Kansas State University student creates real change in Des Moines through design residency program
Wednesday, Feb. 17, 2016
MANHATTAN — A Kansas State University graduate student had an opportunity to showcase her passions and talent to make an impact on the city of Des Moines, Iowa, in the prestigious RDG Design Residency.
Kelsey McDonough, a doctoral student in biological and agricultural engineering, was one of 10 students selected from the Midwest region to participate in the fifth annual RDG Design Residency in November 2015. This program, hosted by the Renaissance Design Group, attempts each year to bring new life to an already existing system and re-envision ways to solve old problems. The design competition annually assembles a team of the best and brightest young minds in key fields who collaborate with each other and community leaders to focus on a real-world space and opportunity to improve it.
McDonough, the only engineer on the team, was joined by teammates who specialized in marketing, architecture, planning, art, geography and more.
"They wanted all these people from different backgrounds and various disciplines to come together and make something that transcended our own disciplines," McDonough said. "They wanted us to come together and build something that was great."
The process began with a long series of sponsor presentations. From artists to city managers to administrators of the Iowa Caucus, the stakeholders of Des Moines presented their city-related interests to the team. Following the presentations, McDonough and the other nine team members were told to go — no specifics, no instructions; they were simply told to make a positive change.
"We really wanted to address the issues that the stakeholders had presented to us," McDonough said. "It was all up to our imaginations to push the limits of what was possible socially and scientifically."
McDonough focused on improving the water quality of two prominent rivers in Des Moines that are polluted and heavily regulated by the Environmental Protection Agency. One of her roles included determining how to integrate stormwater treatment elements into the design that would reduce the volume of stormwater runoff entering the severely impaired rivers. As she worked with her teammates, they came up with design plans aimed at revitalizing downtown Des Moines.
"It was tough working with people from so many backgrounds," McDonough said. "There were so many ideas coming from so many different disciplines. We had to pull all the ideas together so we could actually have a tangible product that can be built and benefit the city."
After 48 short hours, the stakeholders of Des Moines gathered together once more to see what the team had come up with. Among them was Frank Cownie, the mayor of Des Moines.
The team's creation, Farms on 5th, proposed that the commuter city shut down one of its main arteries, Fifth Street, and make it into an urban farm the entire length of the city, connecting the urban area back to Iowa's agricultural roots. This project would bring volunteer opportunities, a way to build and create a community, provide parks for day care operations, allow for continuing education programs, implement a top-notch farmers market, and give the residents a safe and scenic place to walk, jog and bike. The currently gray, cement walls of many areas of downtown Des Moines would be converted into vertical farms as well. In addition, the team proposed creating low-income housing on currently unused parking decks in the Fifth Street area.
The team used a drone to film Des Moines and created a video, models, graphs and figures about the Farms on 5th concept. McDonough said the presentation went over very well; in fact, the mayor brought it to his staff the very next day. They are currently working to get select parts of the proposal implemented in Des Moines.
"What we got done really transcended my expectations of myself, and also what a group of people could get done in 48 hours," McDonough said. "It pushed me to think in a way I wouldn't have on my own."
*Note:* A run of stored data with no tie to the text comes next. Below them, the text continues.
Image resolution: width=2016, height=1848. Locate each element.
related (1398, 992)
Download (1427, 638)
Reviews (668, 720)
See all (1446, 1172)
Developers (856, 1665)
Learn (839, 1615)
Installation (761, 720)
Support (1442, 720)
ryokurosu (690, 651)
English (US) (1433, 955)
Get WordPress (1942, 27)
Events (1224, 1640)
McDonough, originally from Jamestown, Rhode Island, gleaned her interest in the natural environment from her youth spent sailing with her family around New England. An active member of her high school's sailing team, she would study, for the sake of the sport, ocean tidal and wind patterns to gain an advantage over the competition.
"I grew an appreciation for the natural environment and learned the importance of keeping the water clean and encouraging biodiversity of ecosystems," McDonough said. "I've always wanted that to persist and for the environment to stay healthy."
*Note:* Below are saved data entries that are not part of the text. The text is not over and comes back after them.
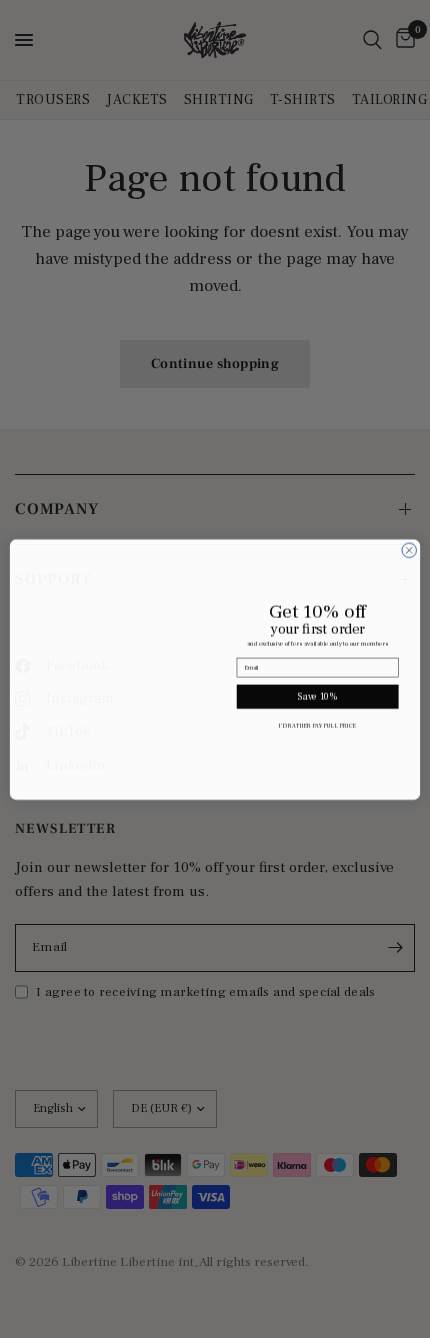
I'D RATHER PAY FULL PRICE (317, 725)
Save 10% (318, 696)
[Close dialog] (409, 543)
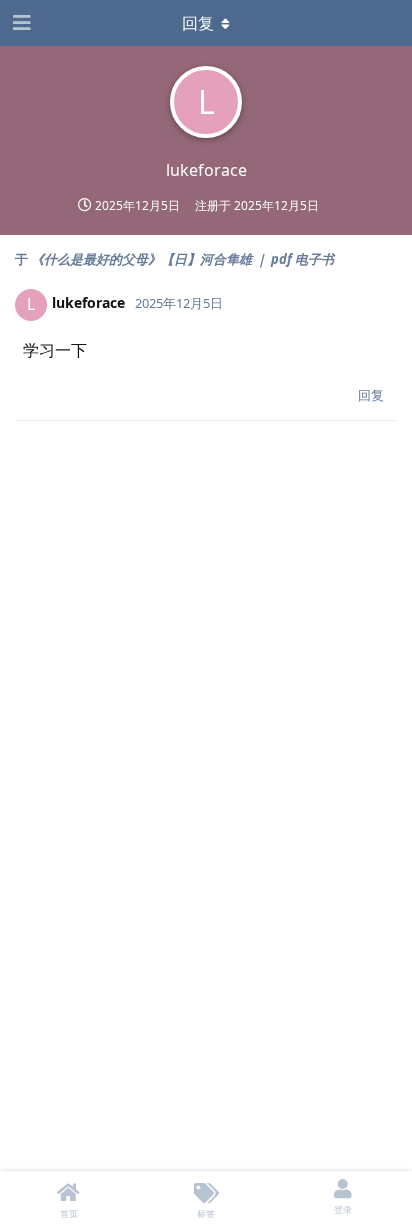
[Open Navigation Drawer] (20, 23)
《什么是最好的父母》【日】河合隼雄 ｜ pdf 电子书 (182, 259)
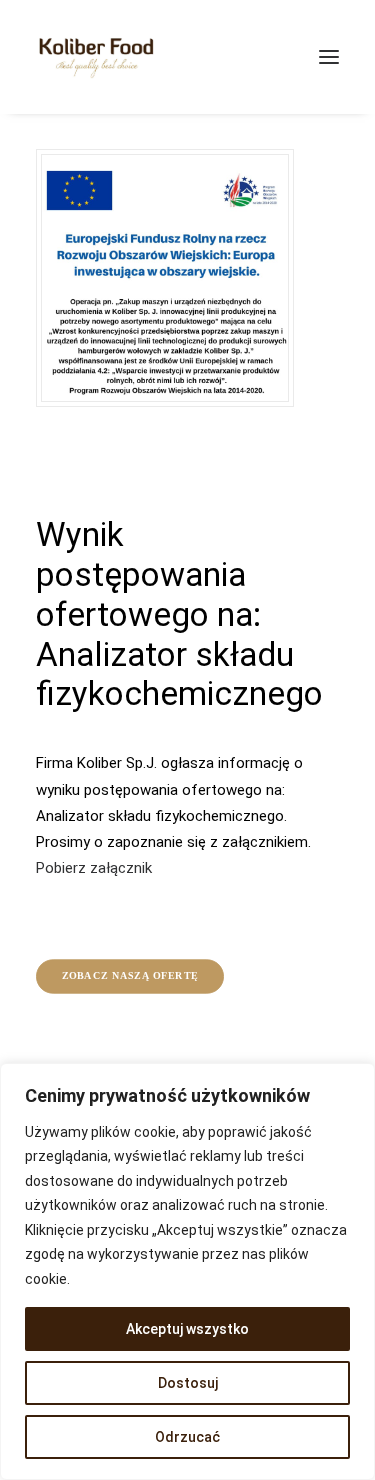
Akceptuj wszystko (187, 1329)
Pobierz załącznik (94, 868)
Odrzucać (187, 1437)
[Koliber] (96, 57)
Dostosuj (188, 1383)
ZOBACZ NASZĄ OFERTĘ (130, 975)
McDonough earned her bachelor's degree in biological and agricultural engineering from North Carolina State University. The summer prior to her graduation, she was awarded a National Science Foundation internship, which brought her to Kansas State University to study the effectiveness of tallgrass prairie vegetation in a bioretention cell retrofit outside of Kansas City.
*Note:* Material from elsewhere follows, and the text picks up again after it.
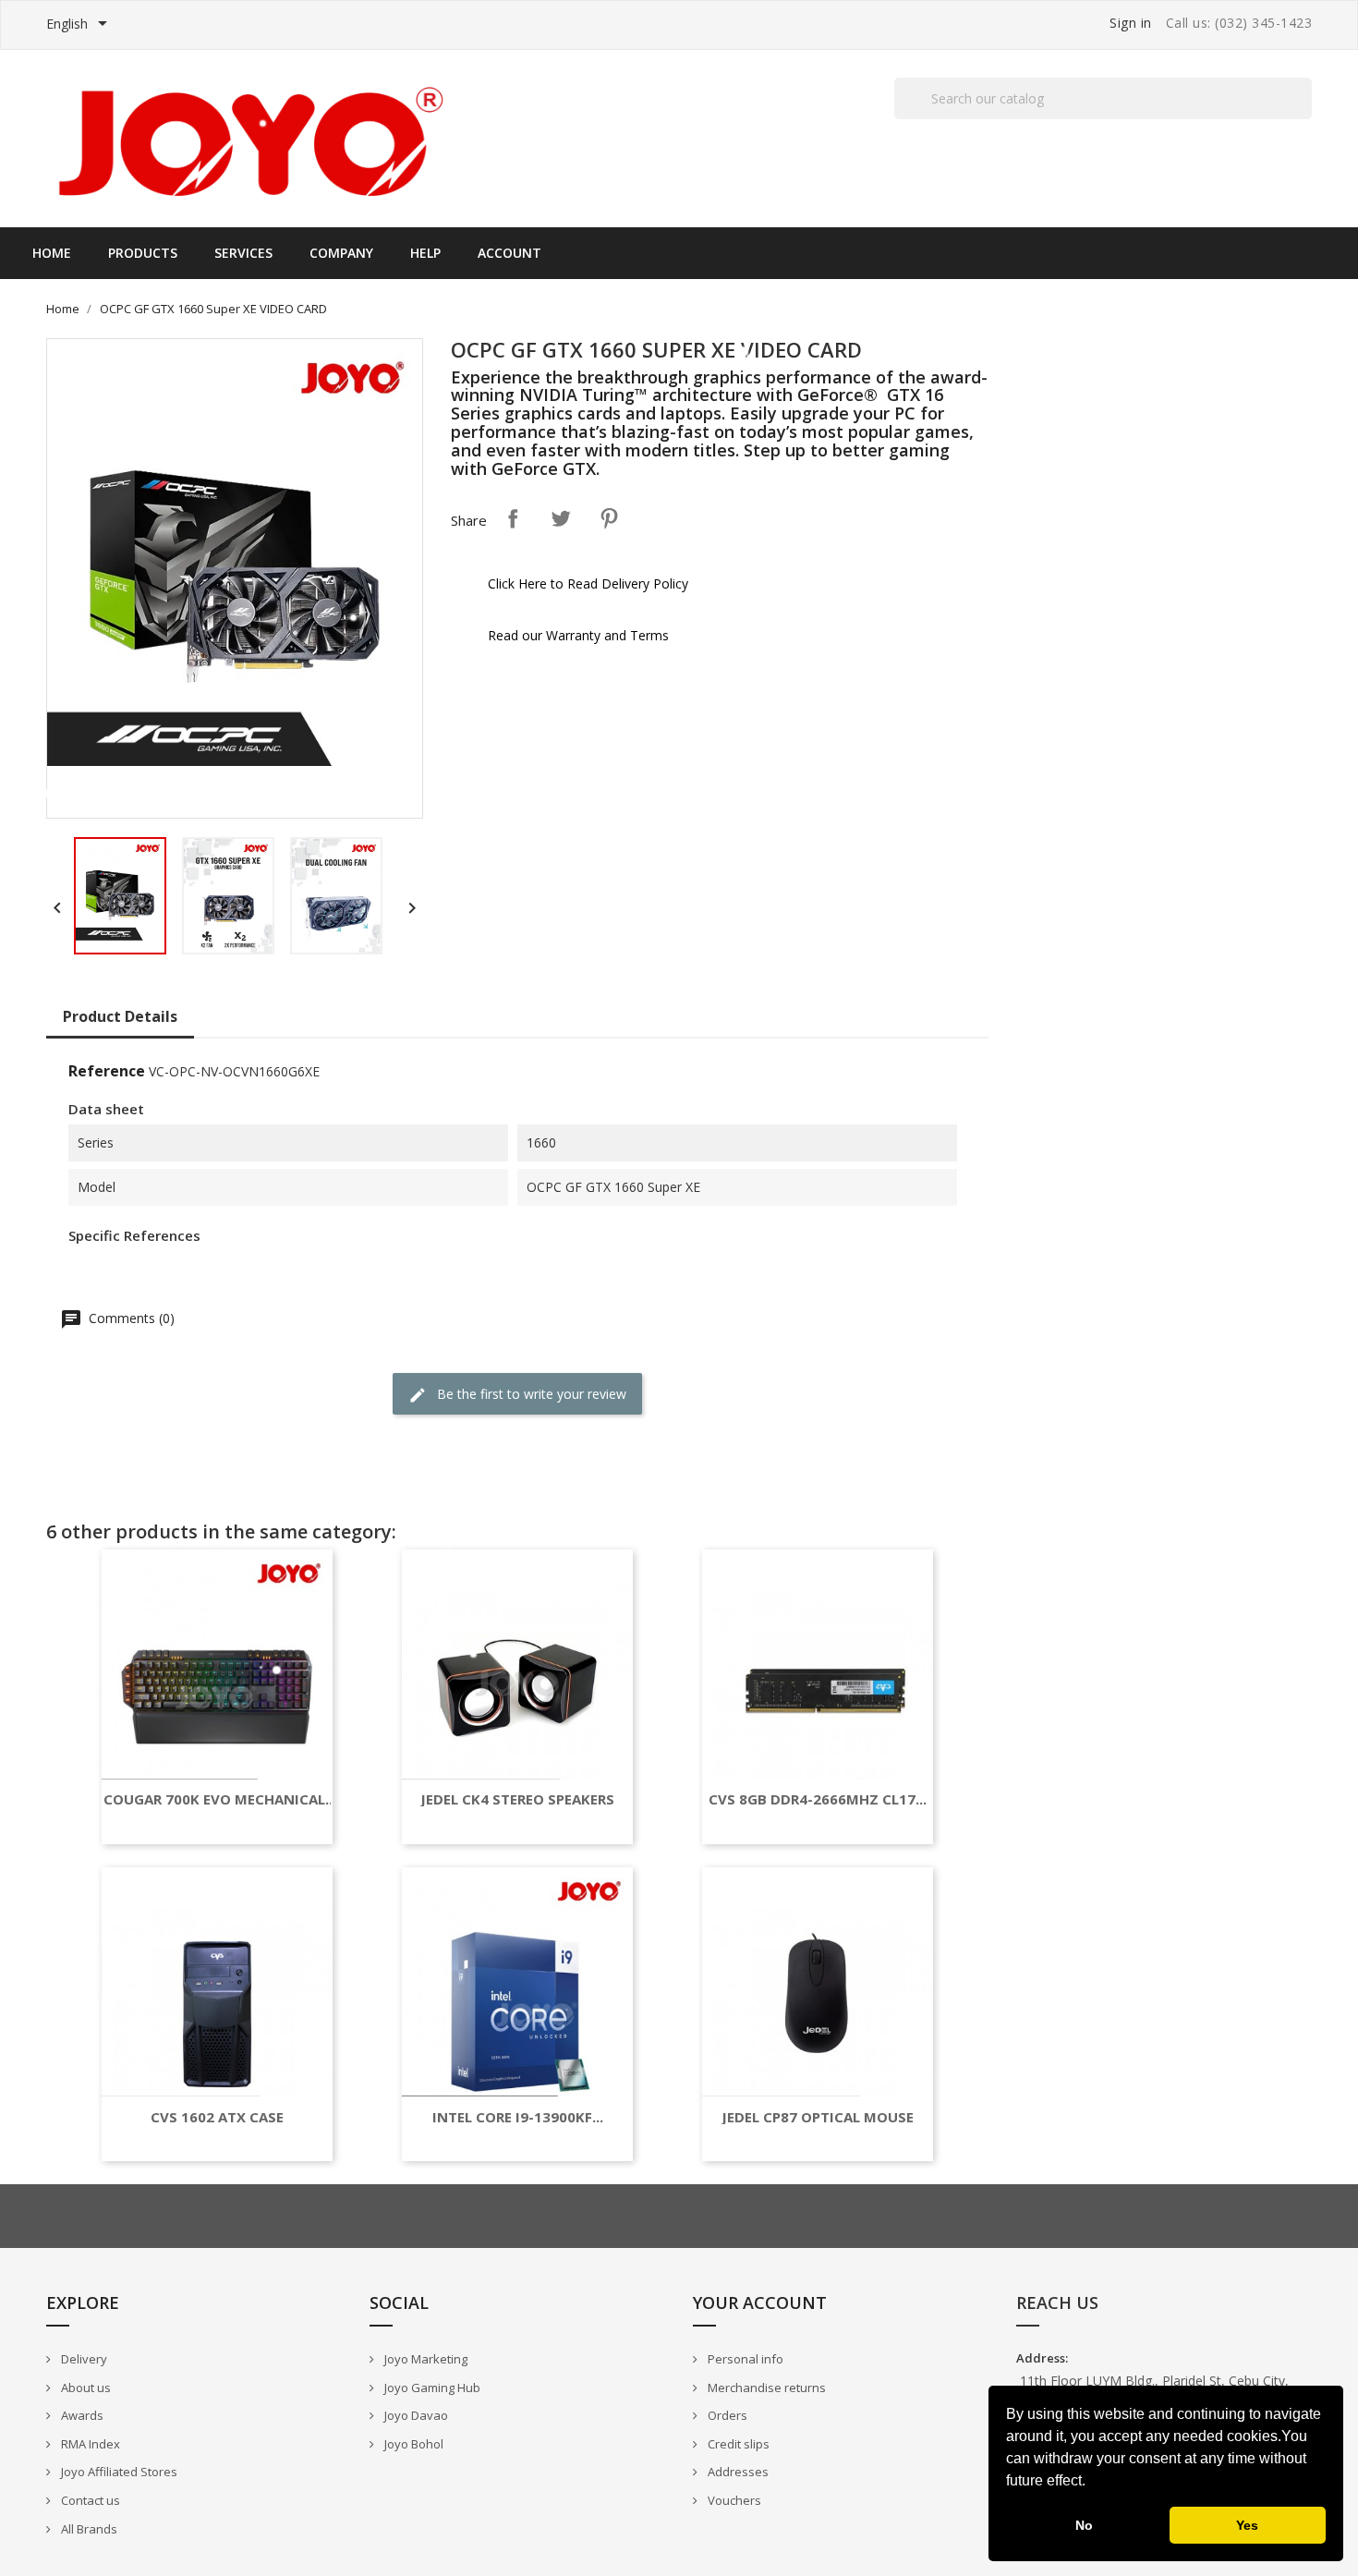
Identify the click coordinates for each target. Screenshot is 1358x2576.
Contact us (89, 2500)
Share (512, 518)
Choosing Kansas State University for her graduate degrees, McDonough earned a master's in biological and agricultural engineering in December 2015. As a doctoral student, she is working with biological and agricultural engineering faculty members Stacy Hutchinson and Trisha Moore on projects that deal with understanding urban ecosystems in Kansas. McDonough wants to develop a method to cultivate more sustainable ecosystems and improve management of water systems in Kansas.
"I can't speak highly enough of Kelsey," Hutchinson said. "Her work is the foundation for a unified watershed water quality market program that can optimize the water quality and quantity treatment based on natural boundaries — not political boundaries."